Another interesting observation we noticed in both upper- and lower-division courses is that students who speak two languages and have a particular accent when talking to another student who may or may not share similar cultures seem to turn their accent off whenever they talk to an individual in a position of power, such as a professor or teacher assistant.
Analysis
These conclusions rejected our null hypothesis and supported the alternative hypothesis that there is a significant difference in the register used in upper-division courses versus those used in lower-division courses. Worth noting is that the reason for a more formal register in upper-division courses is the fact that upper-division courses necessitate the development of critical thinking, which requires students to express their ideas and responses in a more structured and logical manner, which further goes to show the complexity within the concepts seen in these courses. As shown in the graphs within the results, upper-division courses mainly used formal language, while lower-division courses used informal language.
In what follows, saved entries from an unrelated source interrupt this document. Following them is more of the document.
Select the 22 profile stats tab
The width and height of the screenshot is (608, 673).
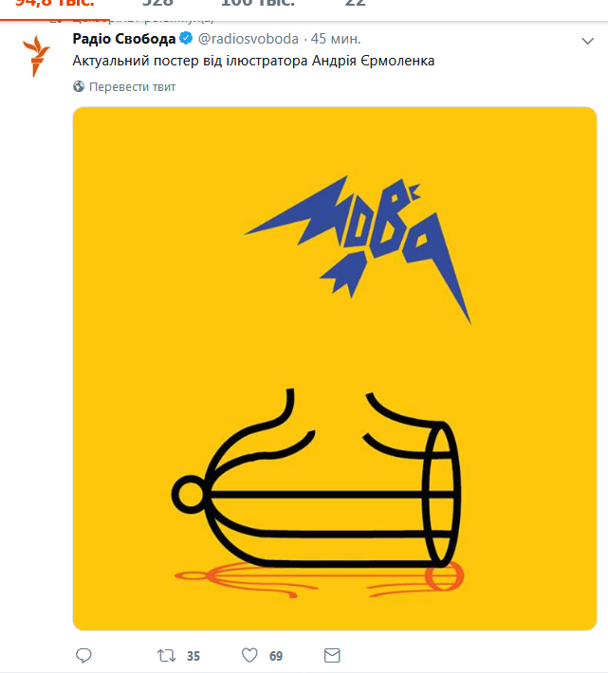click(x=355, y=4)
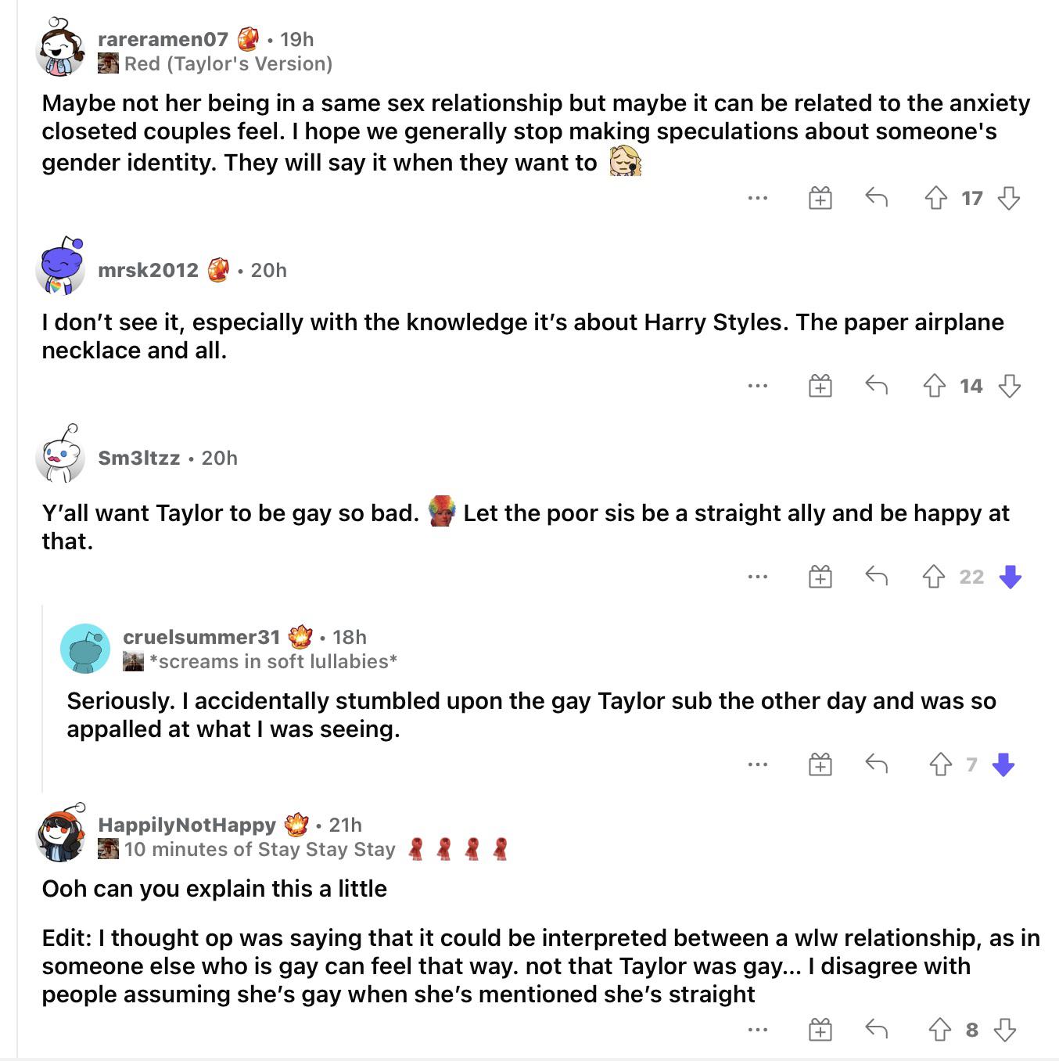Screen dimensions: 1059x1061
Task: Give an award to mrsk2012's comment
Action: point(820,385)
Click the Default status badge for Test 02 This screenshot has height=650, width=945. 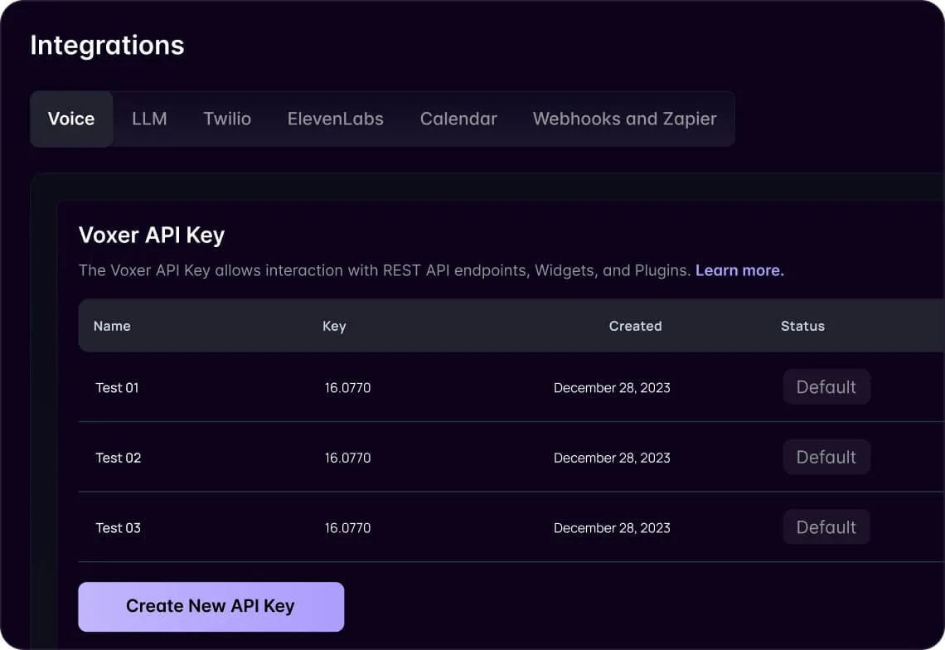826,457
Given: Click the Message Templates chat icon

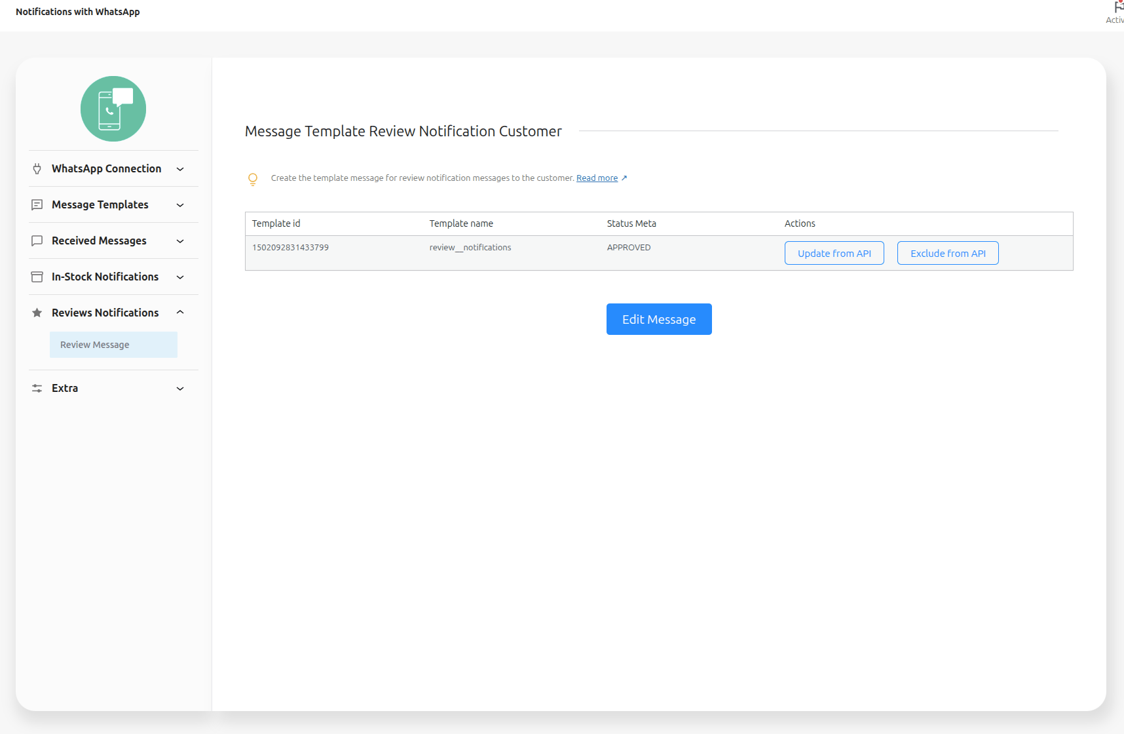Looking at the screenshot, I should tap(37, 205).
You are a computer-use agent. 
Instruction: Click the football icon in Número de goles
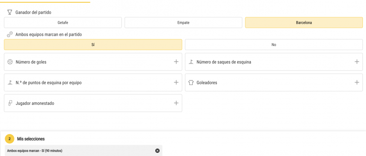coord(10,62)
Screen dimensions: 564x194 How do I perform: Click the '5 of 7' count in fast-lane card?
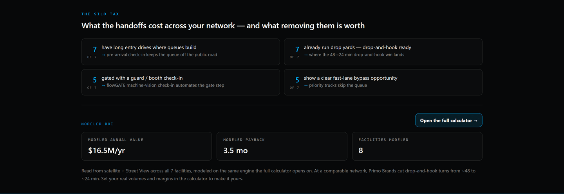click(295, 82)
The bars on the graph that showed minimal informal or formal language in each respective course resulted from some days in the upper-division courses being relatively easygoing and not necessitating much discussion, while the formal register occurrences in lower-division courses happened as a result of professors making the student think critically about their answer and add to the discussion of the class on a specific complex concept.
Through this research, the discussion opens about how professors can facilitate change that empowers students to speak in their classrooms. With this knowledge, an improvement will likely create a better learning space while maintaining a professional register. The power dynamics do not have to be so stark that they intimidate students to not participate in lectures. However, professors should teach in a way that their course will introduce students to a more formal register early on in the course and gradually increase the emphasis on formal language as the course progresses. Especially in lower-division courses where informal linguistic register is standard, these changes will benefit students (more than likely first- and second-year students) in the long run, where future professional and academic environments will necessitate the use of formal language to express their critical thinking.
References
Agha, A., Duranti, A. (2005). Registers of Language. In A Companion to Linguistic Anthropology (pp. 23–45). https://cpb-us-w2.wpmucdn.com/web.sas.upenn.edu/dist/1/494/files/2018/08/19Agha2004RegistersOfLang-13dji2r.pdf
Biber, D., & Conrad, S. (2019). Register, genre, and style / Douglas Biber, Susan Conrad. (Second edition.). Cambridge University Press.
Declerck, M., Ivanova, I., Grainger, J., & Duñabeitia, J. A. (2020). Are similar control processes Implemented during single and dual-language production? Evidence from switching between speech registers and languages. Bilingualism (Cambridge, England), 23(3), 694–701. https://doi.org/10.1017/S1366728919000695
Goulart, L., Gray, B., Staples, S., Black, A., Shelton, A., Biber, D., … & Wizner, S. (2020). Linguistic perspectives on register. Annual Review of Linguistics, 6, 435-455.